The ANC’s own history during the struggle is not, as it likes to pretend, one of an enlightened political elite leading a nation to freedom from above.

On the contrary, the party was frequently alienated from popular initiative when it first emerged and, in fact, often hostile to it.

In many cases the party was only able to draw new sequences of popular dissent into the fold, and to enable them to function as a source of renewal, after they had already proved their power in action. This is broadly true of the women’s riot in Cato Manor in Durban in 1956, the Pondo Revolt in 1960, the Durban strikes of 1973 and the Soweto uprising of 1976. But since it captured the state it has lost the capacity to be renewed by absorbing popular political initiative, which it has consistently seen as illegitimate irrespective of the degree to which it is lawful.
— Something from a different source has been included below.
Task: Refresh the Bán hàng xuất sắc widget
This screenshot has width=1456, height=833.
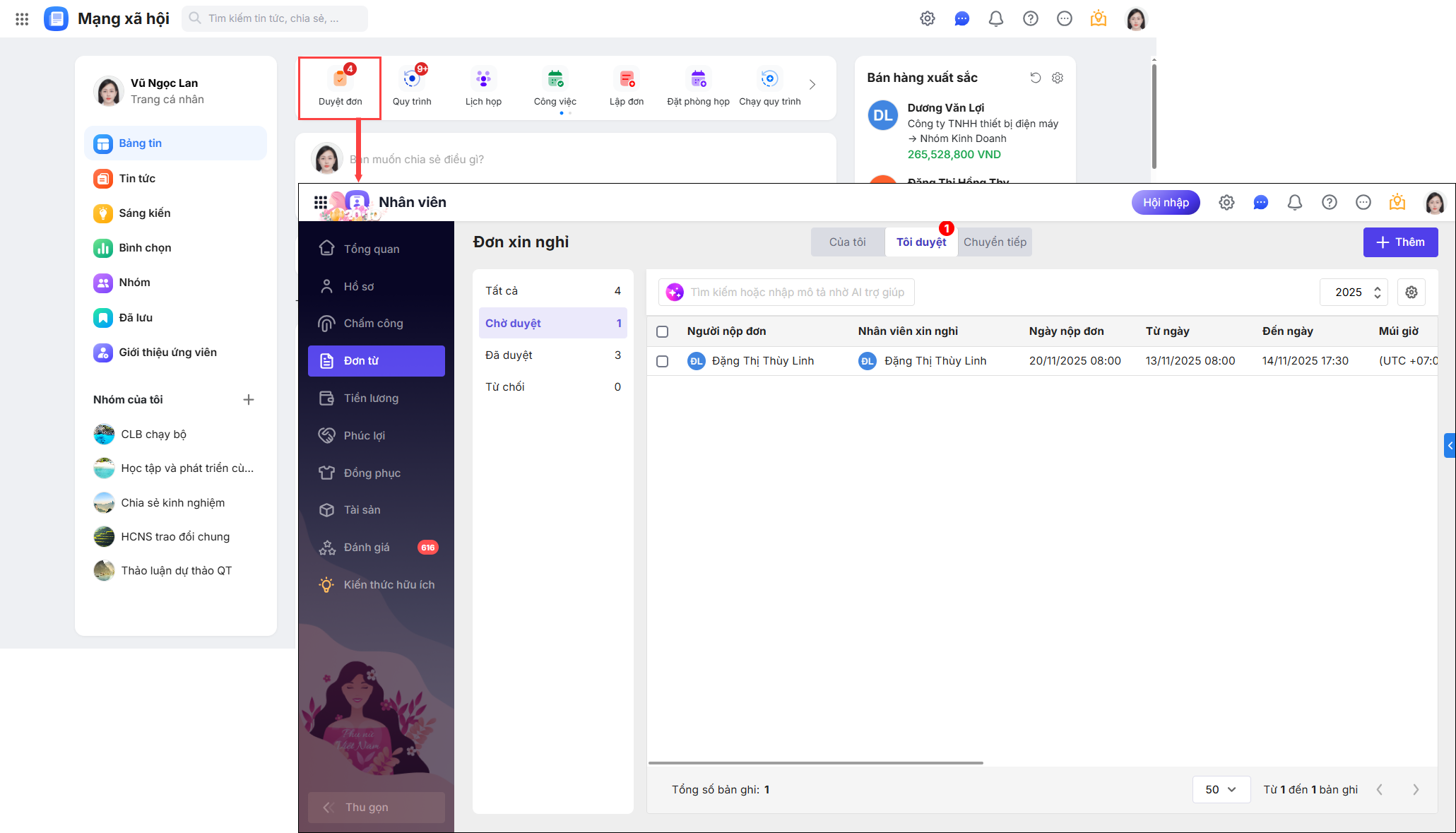Action: [1035, 78]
It is inevitable that all kinds of people are going to show up in the wake of a successful mobilisation. They may range from demagogues to activists, academics, journalists, NGOs and churches. Many will be opportunists looking for a constituency. Others will just want to make a quick splash for themselves before moving on. But some will be genuinely interested in understanding and perhaps communicating what is happening and some will be genuinely interested in negotiating solidarity.
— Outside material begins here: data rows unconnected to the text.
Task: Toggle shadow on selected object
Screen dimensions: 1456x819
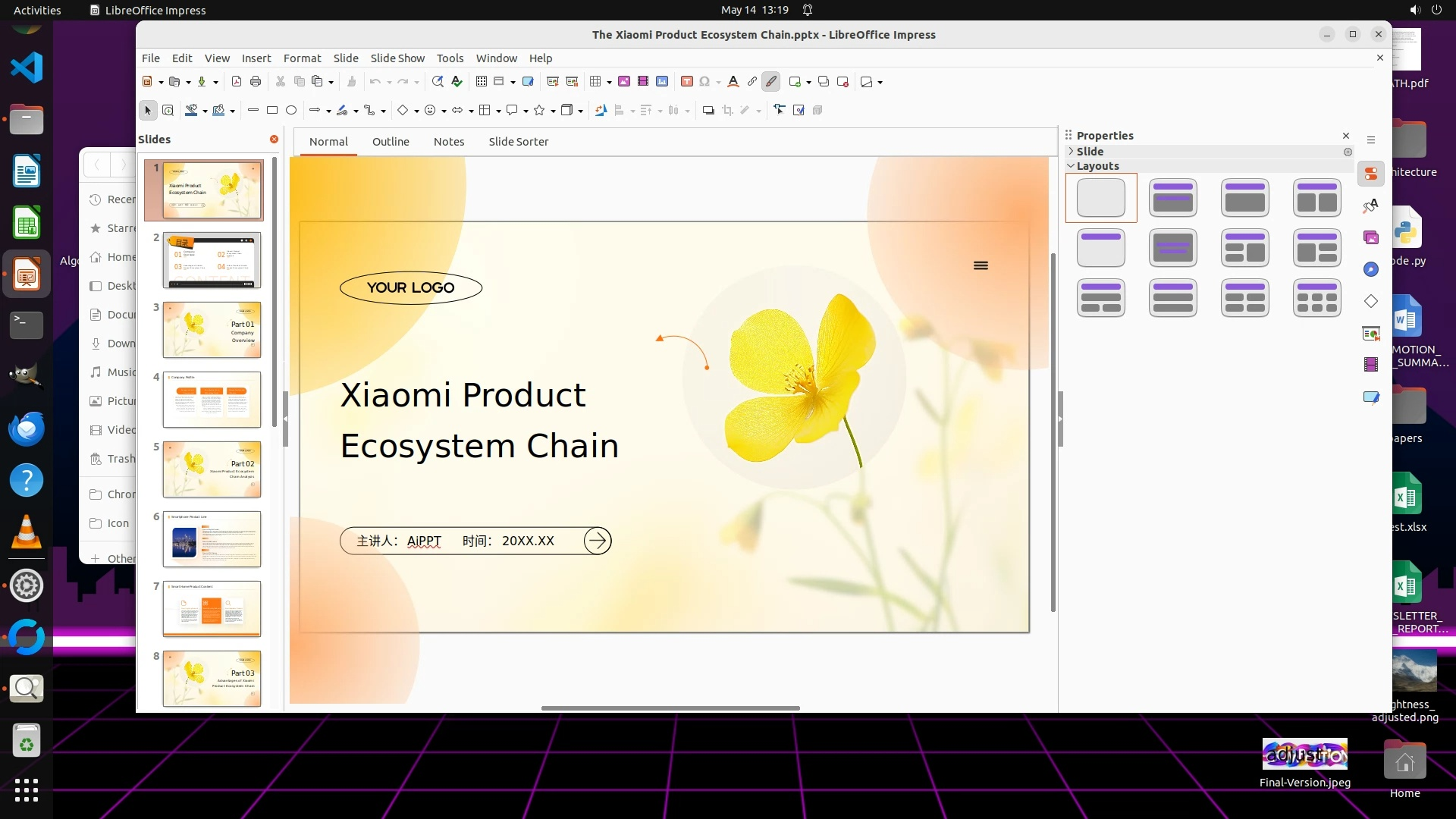Action: 708,111
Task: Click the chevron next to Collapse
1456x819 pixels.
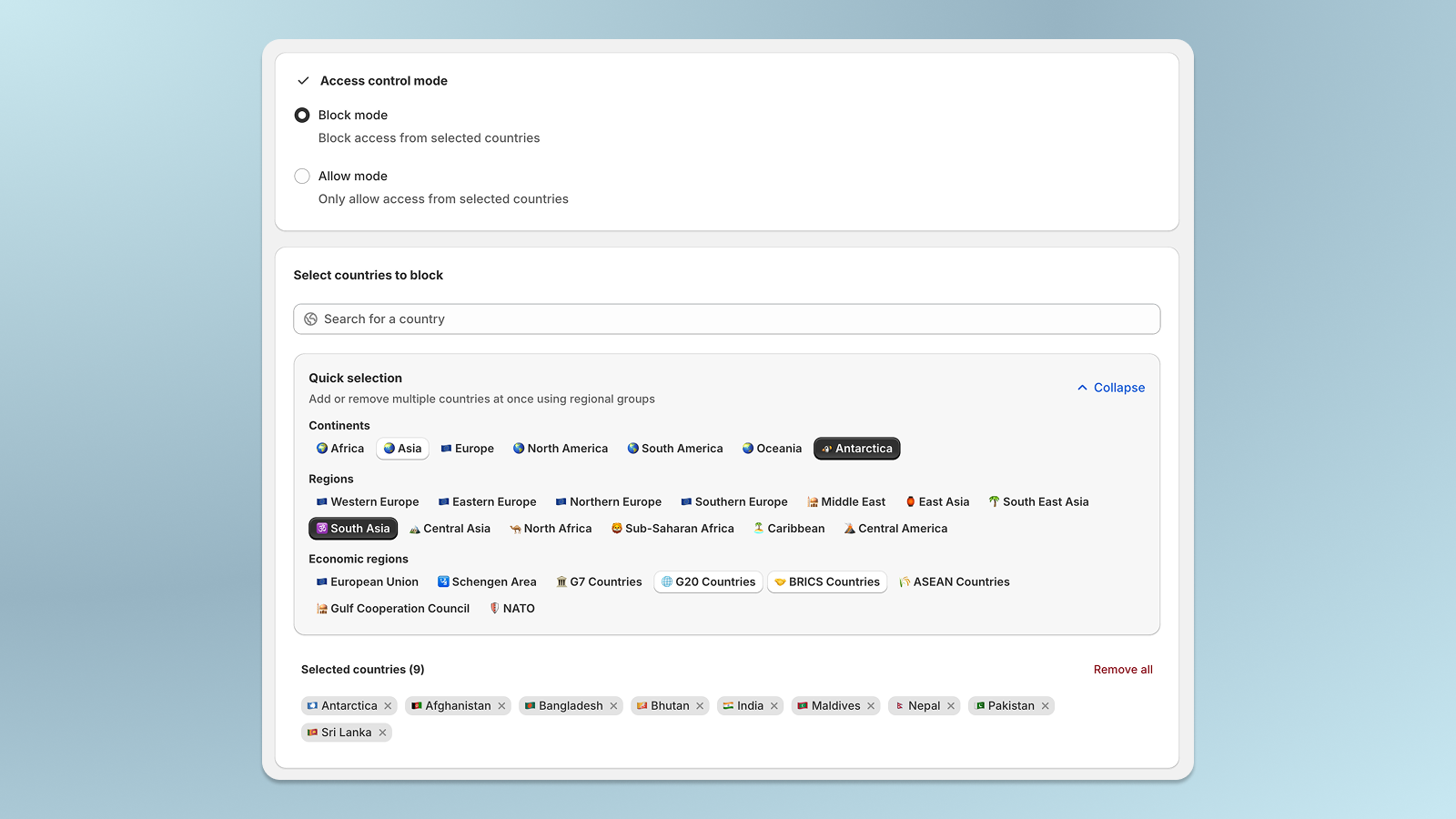Action: (1082, 387)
Whatever their intentions, people higher up the class hierarchy are likely to get more media attention than the people whose political initiative they are responding to.

But the fact that people have shown up after a moment of insurgent popular action hardly means that they orchestrated it.
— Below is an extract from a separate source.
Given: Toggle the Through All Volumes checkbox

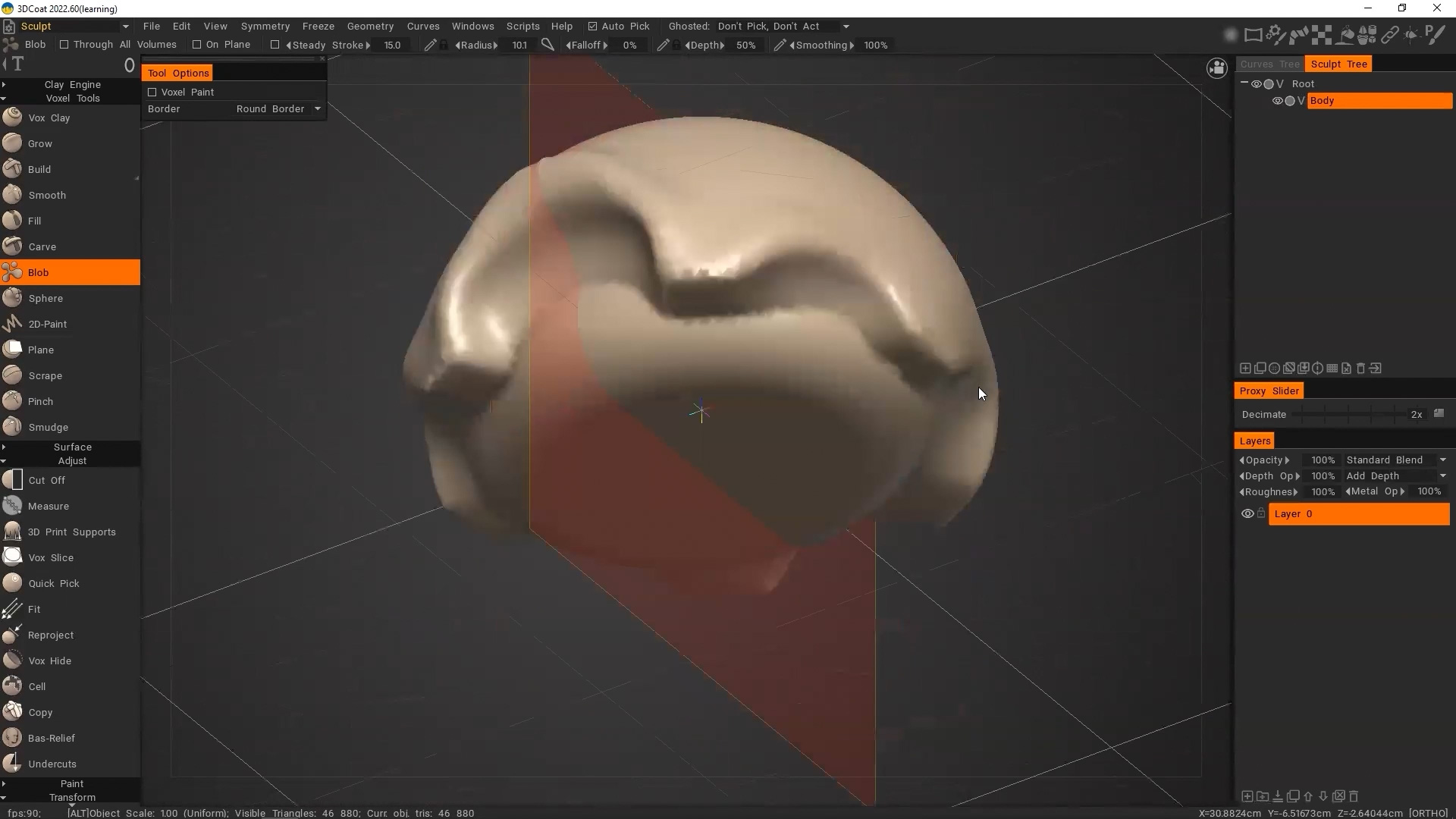Looking at the screenshot, I should click(x=64, y=45).
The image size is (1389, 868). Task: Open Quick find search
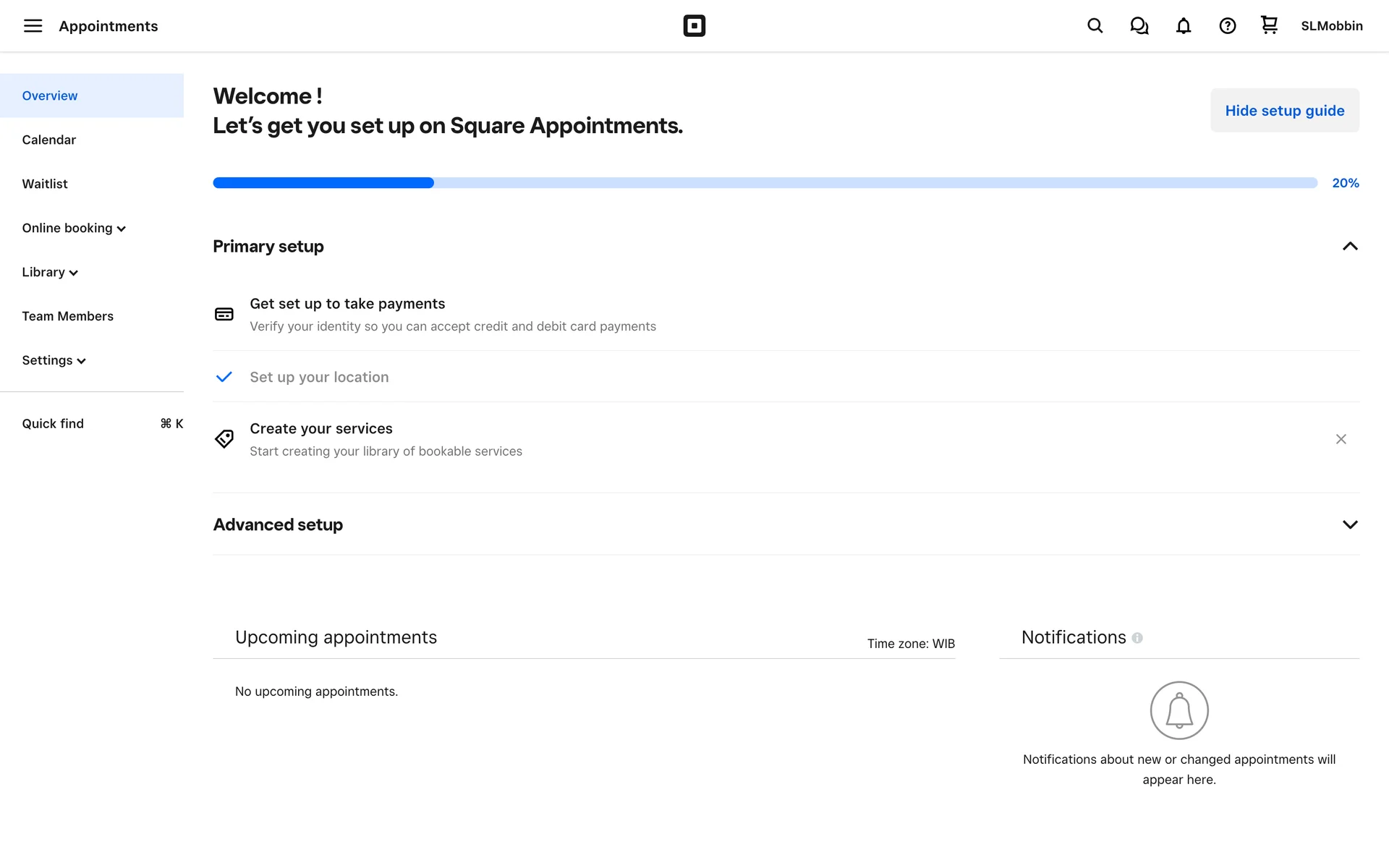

And if people do decide to form alliances across the social divisions that usually mark our society they have, irrespective of whether or not someone like Frans Baleni approves, every right to do so in a democracy.

The idea that it is automatically dubious and even “sinister” for workers and other poor people to make their own decisions about who to form alliances with is, to say the least, paternalistic, paranoid, antidemocratic and, in many cases, rooted in a barely masked desire to keep oppressed people in their place.

Of course popular action, on its own or in alliance with other forces, may or may not take a democratic or progressive form, but that is a different question.

  • Richard Pithouse teaches politics at Rhodes University. This article was published on Weekend Post.